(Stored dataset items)
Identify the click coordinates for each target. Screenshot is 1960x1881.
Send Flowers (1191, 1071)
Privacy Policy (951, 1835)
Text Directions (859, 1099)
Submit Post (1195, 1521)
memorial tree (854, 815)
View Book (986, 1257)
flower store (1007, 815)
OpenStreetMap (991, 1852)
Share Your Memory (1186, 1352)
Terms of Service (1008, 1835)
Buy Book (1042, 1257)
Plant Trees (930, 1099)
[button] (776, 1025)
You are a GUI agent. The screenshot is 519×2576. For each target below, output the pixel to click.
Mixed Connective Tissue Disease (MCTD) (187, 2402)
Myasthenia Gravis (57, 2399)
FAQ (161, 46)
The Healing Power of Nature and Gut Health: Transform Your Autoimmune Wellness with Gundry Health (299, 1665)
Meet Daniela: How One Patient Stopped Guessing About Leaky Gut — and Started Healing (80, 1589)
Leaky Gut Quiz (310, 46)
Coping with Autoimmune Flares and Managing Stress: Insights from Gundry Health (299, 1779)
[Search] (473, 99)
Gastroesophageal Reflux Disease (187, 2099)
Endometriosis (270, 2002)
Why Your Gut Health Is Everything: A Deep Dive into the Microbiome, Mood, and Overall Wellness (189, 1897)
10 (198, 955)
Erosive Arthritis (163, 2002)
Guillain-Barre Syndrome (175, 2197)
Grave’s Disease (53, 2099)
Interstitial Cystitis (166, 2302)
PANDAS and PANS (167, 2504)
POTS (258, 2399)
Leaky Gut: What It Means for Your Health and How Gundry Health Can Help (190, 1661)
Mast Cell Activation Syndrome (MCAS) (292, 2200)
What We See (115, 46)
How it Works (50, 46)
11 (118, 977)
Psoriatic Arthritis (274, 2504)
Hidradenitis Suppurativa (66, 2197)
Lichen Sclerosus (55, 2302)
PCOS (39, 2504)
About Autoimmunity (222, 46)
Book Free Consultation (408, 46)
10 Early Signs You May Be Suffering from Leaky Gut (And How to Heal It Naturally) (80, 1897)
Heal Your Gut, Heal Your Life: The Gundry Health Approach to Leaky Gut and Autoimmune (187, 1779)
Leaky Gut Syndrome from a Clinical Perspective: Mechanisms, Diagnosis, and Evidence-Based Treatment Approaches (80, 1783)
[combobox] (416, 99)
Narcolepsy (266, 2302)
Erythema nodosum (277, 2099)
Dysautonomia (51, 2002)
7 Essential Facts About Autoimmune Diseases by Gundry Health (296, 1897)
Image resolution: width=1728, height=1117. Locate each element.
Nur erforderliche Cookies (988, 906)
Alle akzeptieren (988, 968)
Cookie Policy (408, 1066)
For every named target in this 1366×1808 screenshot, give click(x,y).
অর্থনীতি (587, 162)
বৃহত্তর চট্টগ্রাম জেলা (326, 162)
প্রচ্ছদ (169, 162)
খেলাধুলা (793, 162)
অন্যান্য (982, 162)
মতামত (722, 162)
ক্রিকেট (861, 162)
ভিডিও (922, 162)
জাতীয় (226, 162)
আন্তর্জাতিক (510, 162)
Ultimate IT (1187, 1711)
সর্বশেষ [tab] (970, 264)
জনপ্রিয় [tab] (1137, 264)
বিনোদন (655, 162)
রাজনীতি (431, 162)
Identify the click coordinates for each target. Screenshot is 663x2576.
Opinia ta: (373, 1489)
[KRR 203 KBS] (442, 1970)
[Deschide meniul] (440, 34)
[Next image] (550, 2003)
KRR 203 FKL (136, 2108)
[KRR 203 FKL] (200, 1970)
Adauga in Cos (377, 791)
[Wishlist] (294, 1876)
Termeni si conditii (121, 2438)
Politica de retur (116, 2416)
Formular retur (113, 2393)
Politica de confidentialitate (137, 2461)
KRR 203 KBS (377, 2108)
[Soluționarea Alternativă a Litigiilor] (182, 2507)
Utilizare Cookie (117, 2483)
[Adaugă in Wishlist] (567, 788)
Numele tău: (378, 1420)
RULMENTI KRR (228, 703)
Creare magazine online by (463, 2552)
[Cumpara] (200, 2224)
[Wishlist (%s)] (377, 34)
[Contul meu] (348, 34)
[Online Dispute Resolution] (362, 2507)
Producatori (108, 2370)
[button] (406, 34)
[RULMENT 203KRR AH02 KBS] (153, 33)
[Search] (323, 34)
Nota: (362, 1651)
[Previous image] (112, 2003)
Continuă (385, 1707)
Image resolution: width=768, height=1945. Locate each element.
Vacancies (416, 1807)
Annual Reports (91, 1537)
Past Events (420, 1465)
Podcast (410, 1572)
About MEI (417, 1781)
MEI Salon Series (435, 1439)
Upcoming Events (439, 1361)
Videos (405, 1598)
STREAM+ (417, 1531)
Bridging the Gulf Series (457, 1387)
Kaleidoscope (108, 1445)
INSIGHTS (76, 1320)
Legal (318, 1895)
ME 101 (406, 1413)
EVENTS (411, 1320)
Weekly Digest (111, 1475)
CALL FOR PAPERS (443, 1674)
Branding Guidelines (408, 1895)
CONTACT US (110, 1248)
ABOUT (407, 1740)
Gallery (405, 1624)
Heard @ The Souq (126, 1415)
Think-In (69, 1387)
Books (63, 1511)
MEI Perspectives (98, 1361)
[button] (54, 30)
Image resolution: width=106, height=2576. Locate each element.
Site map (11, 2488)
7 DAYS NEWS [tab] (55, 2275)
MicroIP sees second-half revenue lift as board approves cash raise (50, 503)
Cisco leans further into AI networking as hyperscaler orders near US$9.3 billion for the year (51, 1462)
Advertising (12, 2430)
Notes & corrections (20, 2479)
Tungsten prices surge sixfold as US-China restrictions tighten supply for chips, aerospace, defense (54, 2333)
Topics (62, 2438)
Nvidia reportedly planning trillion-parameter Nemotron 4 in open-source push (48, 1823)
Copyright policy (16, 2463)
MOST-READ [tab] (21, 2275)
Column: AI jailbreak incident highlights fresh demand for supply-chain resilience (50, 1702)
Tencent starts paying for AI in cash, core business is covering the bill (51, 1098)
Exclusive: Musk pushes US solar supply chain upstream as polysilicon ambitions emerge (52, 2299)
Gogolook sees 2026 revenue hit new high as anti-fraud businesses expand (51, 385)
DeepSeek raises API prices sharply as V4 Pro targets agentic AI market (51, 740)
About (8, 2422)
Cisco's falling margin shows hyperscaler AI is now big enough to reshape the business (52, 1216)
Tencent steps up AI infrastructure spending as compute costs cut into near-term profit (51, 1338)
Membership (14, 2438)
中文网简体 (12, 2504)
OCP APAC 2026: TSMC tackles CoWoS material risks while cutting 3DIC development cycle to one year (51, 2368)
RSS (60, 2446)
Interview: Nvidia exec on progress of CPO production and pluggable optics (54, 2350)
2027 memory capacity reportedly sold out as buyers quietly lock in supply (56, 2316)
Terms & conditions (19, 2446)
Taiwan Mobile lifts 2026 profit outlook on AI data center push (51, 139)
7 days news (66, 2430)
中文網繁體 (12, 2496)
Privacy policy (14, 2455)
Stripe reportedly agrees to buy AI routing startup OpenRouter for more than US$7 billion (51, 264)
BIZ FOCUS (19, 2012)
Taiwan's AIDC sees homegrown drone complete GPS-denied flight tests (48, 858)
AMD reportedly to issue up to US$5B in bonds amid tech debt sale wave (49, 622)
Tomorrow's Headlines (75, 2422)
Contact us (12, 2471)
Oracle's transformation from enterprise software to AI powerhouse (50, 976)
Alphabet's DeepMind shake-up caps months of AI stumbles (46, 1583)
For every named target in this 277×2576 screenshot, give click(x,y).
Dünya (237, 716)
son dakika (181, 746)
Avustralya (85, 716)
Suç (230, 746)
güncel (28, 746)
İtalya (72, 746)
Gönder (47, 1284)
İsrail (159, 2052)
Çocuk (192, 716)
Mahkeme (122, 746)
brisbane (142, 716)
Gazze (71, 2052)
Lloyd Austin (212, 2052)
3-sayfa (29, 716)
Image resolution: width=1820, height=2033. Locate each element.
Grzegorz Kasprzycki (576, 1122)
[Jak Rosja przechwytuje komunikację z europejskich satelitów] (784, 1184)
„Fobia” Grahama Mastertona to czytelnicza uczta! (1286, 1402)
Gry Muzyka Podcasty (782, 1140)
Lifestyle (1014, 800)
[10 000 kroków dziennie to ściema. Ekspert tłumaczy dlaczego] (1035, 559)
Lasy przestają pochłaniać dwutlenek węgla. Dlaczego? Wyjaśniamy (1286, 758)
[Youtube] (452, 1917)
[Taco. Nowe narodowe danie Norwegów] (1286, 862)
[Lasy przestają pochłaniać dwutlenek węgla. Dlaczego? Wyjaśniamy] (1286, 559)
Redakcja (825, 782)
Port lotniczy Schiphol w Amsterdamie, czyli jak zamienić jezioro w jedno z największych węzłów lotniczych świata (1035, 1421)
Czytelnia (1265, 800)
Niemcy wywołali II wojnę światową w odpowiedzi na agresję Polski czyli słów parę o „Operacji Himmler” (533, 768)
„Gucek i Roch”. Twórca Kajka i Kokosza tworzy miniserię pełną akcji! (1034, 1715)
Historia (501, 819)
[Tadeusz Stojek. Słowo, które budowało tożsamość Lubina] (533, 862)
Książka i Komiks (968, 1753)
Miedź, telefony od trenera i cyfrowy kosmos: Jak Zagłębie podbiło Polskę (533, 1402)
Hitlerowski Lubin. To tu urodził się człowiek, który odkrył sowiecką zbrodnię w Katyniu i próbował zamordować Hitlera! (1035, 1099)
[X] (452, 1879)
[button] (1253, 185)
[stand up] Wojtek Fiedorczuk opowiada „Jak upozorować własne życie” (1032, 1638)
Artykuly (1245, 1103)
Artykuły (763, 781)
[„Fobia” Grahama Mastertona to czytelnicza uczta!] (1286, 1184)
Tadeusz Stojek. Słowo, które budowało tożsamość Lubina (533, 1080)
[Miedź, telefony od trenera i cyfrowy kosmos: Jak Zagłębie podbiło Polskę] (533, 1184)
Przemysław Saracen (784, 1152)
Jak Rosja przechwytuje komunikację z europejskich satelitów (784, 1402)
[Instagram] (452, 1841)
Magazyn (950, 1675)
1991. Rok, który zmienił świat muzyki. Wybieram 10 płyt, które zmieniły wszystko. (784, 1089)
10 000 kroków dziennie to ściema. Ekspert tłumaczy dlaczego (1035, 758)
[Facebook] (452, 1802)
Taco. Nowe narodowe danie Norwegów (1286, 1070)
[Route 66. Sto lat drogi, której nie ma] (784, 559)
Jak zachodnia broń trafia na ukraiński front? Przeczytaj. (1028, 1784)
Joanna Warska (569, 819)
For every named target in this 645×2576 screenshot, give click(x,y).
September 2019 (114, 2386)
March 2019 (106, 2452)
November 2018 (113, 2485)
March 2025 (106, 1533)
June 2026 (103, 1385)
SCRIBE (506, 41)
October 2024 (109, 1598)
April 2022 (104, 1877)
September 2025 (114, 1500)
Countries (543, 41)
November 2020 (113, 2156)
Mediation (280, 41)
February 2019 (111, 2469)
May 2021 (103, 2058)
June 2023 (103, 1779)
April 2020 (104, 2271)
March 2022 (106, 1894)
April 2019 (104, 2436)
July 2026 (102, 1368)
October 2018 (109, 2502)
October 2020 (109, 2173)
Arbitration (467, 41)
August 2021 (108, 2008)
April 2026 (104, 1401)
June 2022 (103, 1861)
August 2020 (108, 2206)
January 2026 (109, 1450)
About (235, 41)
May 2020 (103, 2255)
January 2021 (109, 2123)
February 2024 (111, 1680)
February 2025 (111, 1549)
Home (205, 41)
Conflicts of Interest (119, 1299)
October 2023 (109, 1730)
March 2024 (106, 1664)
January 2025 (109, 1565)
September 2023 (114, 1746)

> _Activity_
Up to and including the line with "Guillain-Barre Syndrome (175, 2197)", transcribe the entries above exactly, starting from their first line.

> _The completed task_
Identify the click coordinates for each target. Screenshot is 1960x1881.
Send Flowers (1191, 1071)
Privacy Policy (951, 1835)
Text Directions (859, 1099)
Submit Post (1195, 1521)
memorial tree (854, 815)
View Book (986, 1257)
flower store (1007, 815)
OpenStreetMap (991, 1852)
Share Your Memory (1186, 1352)
Terms of Service (1008, 1835)
Buy Book (1042, 1257)
Plant Trees (930, 1099)
[button] (776, 1025)
You are a GUI agent. The screenshot is 519×2576. For each target below, output the pixel to click.
Mixed Connective Tissue Disease (MCTD) (187, 2402)
Myasthenia Gravis (57, 2399)
FAQ (161, 46)
The Healing Power of Nature and Gut Health: Transform Your Autoimmune Wellness with Gundry Health (299, 1665)
Meet Daniela: How One Patient Stopped Guessing About Leaky Gut — and Started Healing (80, 1589)
Leaky Gut Quiz (310, 46)
Coping with Autoimmune Flares and Managing Stress: Insights from Gundry Health (299, 1779)
[Search] (473, 99)
Gastroesophageal Reflux Disease (187, 2099)
Endometriosis (270, 2002)
Why Your Gut Health Is Everything: A Deep Dive into the Microbiome, Mood, and Overall Wellness (189, 1897)
10 (198, 955)
Erosive Arthritis (163, 2002)
Guillain-Barre Syndrome (175, 2197)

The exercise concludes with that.